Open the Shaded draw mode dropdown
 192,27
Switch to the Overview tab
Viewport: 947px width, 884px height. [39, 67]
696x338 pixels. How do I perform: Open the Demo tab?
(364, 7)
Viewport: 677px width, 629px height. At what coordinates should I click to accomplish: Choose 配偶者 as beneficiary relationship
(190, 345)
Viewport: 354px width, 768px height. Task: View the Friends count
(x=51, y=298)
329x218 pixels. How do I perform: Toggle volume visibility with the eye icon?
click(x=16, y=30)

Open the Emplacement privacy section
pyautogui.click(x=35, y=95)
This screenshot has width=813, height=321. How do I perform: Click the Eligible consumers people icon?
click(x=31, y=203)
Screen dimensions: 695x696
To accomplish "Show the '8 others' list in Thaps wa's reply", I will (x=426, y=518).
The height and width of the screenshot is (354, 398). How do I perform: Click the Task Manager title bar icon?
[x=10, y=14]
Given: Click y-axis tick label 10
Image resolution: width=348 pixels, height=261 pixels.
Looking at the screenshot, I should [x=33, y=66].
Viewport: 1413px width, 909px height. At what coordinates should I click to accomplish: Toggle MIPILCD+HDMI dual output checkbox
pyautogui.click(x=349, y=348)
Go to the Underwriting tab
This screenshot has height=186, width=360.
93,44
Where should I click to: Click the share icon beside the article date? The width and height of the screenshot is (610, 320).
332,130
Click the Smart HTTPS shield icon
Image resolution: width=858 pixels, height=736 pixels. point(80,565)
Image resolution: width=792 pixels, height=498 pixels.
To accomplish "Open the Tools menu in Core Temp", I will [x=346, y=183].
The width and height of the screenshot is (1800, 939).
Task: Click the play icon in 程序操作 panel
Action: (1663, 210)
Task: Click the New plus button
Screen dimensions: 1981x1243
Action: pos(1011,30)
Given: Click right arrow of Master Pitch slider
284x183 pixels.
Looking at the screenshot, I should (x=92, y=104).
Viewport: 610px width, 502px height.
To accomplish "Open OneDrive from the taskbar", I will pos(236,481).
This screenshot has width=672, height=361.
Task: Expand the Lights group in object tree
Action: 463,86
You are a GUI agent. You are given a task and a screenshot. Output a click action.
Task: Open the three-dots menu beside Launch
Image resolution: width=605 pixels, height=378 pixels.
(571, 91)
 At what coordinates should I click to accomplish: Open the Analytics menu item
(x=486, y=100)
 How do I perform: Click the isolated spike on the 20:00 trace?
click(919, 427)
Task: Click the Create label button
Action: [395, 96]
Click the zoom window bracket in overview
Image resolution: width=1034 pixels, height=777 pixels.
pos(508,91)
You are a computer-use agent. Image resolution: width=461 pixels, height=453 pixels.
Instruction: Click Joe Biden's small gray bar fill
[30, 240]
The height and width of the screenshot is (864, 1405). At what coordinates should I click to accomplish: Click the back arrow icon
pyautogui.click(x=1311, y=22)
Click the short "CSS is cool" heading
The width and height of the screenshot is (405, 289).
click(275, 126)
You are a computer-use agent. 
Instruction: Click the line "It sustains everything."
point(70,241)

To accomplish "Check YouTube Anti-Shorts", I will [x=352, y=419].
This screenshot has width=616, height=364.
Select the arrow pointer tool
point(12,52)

★ ★ ★ ★ ★

Would you please repeat exactly the lines above, starting at the line with "Screen dimensions: 695x696" and stopping at the line with "Given: Click y-axis tick label 10", both included?

Screen dimensions: 695x696
To accomplish "Show the '8 others' list in Thaps wa's reply", I will (x=426, y=518).
The height and width of the screenshot is (354, 398). How do I perform: Click the Task Manager title bar icon?
[x=10, y=14]
Given: Click y-axis tick label 10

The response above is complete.